I was surprised to notice that reading about the collapse of the AAAOM, I actually felt sad. Back in 2006, I was mostly throwing rocks at them. In the intervening years, I've learned how to do other things besides throw rocks. I'm kind of an organizational geek now. I went and read the supporting documents for the article; I looked at the AAAOM's Form 990 which is like their public tax return. If there had been meeting minutes I would've read those too. POCA has changed me; I don't think about tax returns and meeting minutes as just a bunch of stupid details anymore. I've learned to care about organizations and I know that a bunch of volunteers poured many hours of their lives into the AAAOM. It's sad that it's ending this way. And it is a warning for those of us who have an organization we care about.

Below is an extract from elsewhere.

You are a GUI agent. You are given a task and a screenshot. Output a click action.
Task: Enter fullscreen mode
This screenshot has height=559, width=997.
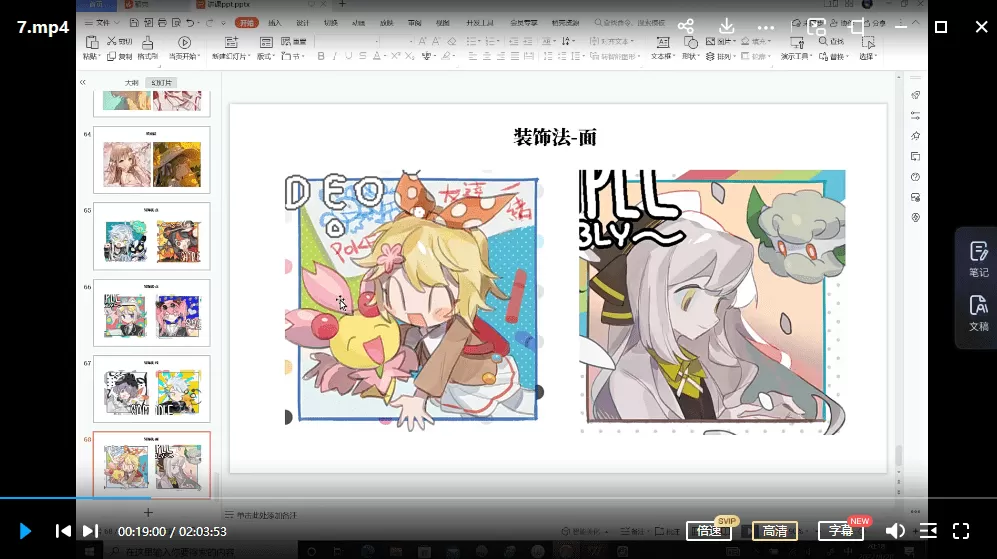click(x=961, y=531)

It's a warning that you can't necessarily fix problems with money. This is good for POCA to remember, because we never have much money and it's easy to be wistful about how different things might be if we didn't have to bootstrap our way through everything. It's good to remember that things might indeed be different; they might be AAAOM-style different. Having a corporate sugar daddy is apparently not all it's cracked up to be.
It's a warning that if your culture and your values are based on glorifying special individuals, you're going to have trouble making a functional organization. There's a reason we played the largest game of Co-opoly ever at the last POCAfest: we all win or we all lose.
It's a warning that you can't ignore the elephants in the room, the biggest being the economics of the acupuncture profession. POCA's a co-op because we want to focus on economic relationships. You can wax poetic about the wonders of acupuncture all day but if you're not paying attention to whether people are 1) able to afford it, and 2) able to make a living at it, why should anyone join your organization? The article wants to blame AAAOM's leadership, but the two presidents of the AAAOM aren't the only people in the acupuncture world who have problems with distinguishing fantasy from reality, plus an apparent allergy to arithmetic.
And finally, it's a warning that if you want a big organization –national or international — you'd better have a big purpose. Turf warfare? Petty. Playing the insurance game? Boring. Building a new acupuncture profession based on access and cooperation? That sounds like fun. We'll try our best to be a good example while we're doing it.